Я закрыл глаза и, кажется, потерял сознание.
Когда я очнулся (сколько времени прошло - не знаю), я почувствовал под спиной горячий песок пляжа. Кто-то, держа меня за запястья, поднимал и опускал мои руки, другой, присев на корточки, массировал мне грудь и живот. Я видел все, как в тумане, солнце ослепляло меня, а вокруг был целый лес загорелых, волосатых ног: все эти люди смотрели, как я умираю. Вдруг кто-то сказал:
- Кажется, ему крышка.
А другой заметил:
- Показывают свою храбрость, а потом вот так тонут. Я чувствовал, что меня раздуло от воды, голова была тяжелая, а кто-то все поднимал и опускал мои руки, как ручки мехов, и тогда я разозлился и сказал, пытаясь отделаться от всех:
- Оставьте меня в покое... Пошли вы к дьяволу, - и потом снова впал в беспамятство.
Но хватит вспоминать об этом проклятом дне. Неделю спустя Грация, улучив момент, когда Уго не было рядом, сказала мне вполголоса:
- Знаешь, почему ты чуть не утонул в Остии в прошлое воскресенье?
- Не знаю. А почему?
- Мне Уго объяснил. Он говорит, что есть какая-то таинственная сила, которая охраняет его: тот, кто идет против него, может даже умереть... В общем, он говорит, что он "табу"... Ты не знаешь, что такое "табу"?
- Табу, - объяснил я, подумав с минуту, - это когда какая-нибудь вещь или какой-либо человек неприкосновенны.

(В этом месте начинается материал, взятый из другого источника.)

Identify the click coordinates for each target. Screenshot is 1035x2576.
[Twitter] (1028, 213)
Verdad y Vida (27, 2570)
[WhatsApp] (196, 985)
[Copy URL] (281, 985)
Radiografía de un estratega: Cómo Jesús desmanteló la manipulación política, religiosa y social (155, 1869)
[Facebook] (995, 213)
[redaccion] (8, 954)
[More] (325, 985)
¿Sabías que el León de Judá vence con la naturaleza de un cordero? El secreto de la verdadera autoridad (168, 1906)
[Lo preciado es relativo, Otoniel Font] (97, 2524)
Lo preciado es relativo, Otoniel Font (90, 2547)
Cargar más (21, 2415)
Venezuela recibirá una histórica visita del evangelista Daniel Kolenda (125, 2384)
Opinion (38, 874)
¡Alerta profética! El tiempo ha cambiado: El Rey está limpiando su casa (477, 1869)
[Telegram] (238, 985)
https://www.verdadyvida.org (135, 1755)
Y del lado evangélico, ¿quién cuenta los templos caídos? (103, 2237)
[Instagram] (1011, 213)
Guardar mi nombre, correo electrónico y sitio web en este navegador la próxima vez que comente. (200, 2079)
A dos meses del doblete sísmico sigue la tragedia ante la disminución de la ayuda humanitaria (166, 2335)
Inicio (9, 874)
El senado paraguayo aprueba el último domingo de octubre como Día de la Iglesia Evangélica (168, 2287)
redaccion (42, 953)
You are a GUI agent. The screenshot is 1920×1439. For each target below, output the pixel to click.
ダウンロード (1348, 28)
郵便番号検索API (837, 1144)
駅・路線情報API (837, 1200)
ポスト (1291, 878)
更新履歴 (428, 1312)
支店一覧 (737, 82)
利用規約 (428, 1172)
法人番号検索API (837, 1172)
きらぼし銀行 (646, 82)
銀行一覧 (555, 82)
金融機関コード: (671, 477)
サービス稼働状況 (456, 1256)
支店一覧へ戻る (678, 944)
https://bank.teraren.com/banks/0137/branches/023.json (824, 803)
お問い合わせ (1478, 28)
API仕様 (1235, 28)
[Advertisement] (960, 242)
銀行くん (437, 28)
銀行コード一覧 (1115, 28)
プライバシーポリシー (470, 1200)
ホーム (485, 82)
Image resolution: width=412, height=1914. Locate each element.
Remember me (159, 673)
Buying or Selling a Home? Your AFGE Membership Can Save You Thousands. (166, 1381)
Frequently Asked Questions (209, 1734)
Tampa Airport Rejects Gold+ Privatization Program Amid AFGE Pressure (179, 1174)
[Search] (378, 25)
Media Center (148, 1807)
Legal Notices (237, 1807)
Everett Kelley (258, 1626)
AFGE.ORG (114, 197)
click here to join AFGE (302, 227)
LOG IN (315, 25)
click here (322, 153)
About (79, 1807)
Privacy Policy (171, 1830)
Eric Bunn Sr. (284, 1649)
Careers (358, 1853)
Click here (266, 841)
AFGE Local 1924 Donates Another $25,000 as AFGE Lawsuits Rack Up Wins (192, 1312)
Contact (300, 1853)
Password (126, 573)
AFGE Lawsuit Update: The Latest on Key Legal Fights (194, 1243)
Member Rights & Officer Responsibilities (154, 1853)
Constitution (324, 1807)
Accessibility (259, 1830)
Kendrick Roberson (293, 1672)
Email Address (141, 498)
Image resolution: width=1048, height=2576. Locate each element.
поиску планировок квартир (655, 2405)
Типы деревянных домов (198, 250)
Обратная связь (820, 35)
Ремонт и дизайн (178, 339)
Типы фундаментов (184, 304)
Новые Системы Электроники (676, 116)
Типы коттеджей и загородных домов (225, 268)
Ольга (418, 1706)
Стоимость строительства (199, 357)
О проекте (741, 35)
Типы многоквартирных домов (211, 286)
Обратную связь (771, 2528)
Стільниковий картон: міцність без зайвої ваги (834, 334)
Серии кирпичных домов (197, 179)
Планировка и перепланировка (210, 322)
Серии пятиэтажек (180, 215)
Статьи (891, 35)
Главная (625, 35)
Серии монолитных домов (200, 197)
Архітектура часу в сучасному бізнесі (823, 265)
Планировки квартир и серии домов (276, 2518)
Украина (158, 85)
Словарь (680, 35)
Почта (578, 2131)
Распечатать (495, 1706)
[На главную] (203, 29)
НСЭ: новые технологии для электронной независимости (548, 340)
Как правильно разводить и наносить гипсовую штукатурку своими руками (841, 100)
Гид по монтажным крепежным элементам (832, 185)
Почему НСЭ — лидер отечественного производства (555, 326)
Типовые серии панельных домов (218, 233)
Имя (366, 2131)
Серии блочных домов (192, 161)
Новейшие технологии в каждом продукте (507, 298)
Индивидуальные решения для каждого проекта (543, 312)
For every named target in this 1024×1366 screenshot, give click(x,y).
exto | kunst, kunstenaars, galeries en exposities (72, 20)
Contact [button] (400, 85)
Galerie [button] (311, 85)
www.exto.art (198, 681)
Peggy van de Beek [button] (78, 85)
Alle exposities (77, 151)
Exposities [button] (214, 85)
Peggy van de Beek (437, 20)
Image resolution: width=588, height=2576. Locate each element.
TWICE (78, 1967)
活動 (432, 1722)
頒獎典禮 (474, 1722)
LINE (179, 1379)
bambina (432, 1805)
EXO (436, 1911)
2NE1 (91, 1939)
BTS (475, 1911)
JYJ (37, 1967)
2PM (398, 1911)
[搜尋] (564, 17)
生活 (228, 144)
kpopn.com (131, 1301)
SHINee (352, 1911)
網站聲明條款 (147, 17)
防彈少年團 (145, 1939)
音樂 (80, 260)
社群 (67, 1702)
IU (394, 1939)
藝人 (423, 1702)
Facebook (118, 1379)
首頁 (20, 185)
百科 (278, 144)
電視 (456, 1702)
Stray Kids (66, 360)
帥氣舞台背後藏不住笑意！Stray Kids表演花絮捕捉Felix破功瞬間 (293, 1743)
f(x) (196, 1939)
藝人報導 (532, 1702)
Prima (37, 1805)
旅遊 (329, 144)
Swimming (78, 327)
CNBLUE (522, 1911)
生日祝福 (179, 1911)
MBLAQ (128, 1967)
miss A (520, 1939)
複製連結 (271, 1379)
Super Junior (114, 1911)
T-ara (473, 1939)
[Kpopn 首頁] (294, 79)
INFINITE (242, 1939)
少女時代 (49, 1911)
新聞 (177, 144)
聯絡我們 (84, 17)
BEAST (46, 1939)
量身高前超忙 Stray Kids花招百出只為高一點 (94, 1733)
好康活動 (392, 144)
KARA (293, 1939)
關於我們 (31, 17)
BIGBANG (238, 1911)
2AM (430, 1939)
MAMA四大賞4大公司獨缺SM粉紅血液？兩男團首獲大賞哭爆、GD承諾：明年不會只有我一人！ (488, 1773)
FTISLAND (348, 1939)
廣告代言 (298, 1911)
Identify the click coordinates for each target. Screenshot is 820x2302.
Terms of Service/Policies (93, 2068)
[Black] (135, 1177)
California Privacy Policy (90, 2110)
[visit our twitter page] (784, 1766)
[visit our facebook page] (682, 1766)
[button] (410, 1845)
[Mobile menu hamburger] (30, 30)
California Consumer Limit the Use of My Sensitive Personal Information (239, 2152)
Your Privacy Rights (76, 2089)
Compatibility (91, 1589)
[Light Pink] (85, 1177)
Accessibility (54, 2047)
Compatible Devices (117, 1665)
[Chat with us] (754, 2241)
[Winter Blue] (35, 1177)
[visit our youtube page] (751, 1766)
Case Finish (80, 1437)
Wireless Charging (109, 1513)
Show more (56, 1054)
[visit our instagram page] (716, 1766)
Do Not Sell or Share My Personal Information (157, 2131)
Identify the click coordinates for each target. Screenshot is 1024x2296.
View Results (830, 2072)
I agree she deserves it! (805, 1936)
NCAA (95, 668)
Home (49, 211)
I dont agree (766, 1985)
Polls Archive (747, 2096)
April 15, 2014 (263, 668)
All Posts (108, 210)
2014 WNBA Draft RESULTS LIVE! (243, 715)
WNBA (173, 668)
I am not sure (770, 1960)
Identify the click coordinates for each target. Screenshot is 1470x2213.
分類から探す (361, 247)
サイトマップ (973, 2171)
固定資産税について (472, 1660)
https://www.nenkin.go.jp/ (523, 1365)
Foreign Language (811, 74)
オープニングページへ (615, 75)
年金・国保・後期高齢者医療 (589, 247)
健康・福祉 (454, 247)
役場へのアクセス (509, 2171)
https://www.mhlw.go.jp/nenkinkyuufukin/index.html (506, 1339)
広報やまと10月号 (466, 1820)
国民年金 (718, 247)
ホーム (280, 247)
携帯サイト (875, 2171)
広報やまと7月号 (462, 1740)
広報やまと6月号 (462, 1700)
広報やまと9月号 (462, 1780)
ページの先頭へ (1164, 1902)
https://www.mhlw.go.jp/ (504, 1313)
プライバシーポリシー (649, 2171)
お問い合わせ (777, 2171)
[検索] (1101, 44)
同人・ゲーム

Она ничего не ответила, потому что в этот момент к нам подошел Уго, держа в руках штуку хлопчатобумажной ткани; разворачивая ее с обычным шелестом, он сказал:
- Это как раз то, что вам нужно, синьора.
И по глазам Грации я понял, что она по уши влюблена в него. Еще бы, черт возьми! - красивый мужчина, сильный, молодой и вдобавок ко всему табу.
Я не говорю нет
Чтобы вы поняли характер Аделе, я расскажу вам хотя бы о том, что произошло у нас в первую брачную ночь. Ведь, как говорится, по утру судят, каков будет день.
Итак, после ужина в ресторане за Тибром, после тостов, стихов, поздравлений, после объятий и слез тещи мы отправились в нашу квартиру, которая помещалась над моей скобяной лавкой на виа дель Анима. Мы стали супругами, и оба немного стеснялись друг друга; когда мы вошли в спальню, я начал с того, что снял пиджак, и, вешая его на спинку стула, сказал, чтобы сломать лед молчания:
- Говорят, это приносит счастье... ты заметила... за столом нас было тринадцать человек.
Аделе сбросила новые туфли - они жали ей - и стояла возле шкафа, смотрясь в зеркало. Она ответила обрадованно, как будто мои слова помогли рассеять ее смущение:
- По правде говоря, Джино, нас было двенадцать... десять гостей да нас двое - двенадцать.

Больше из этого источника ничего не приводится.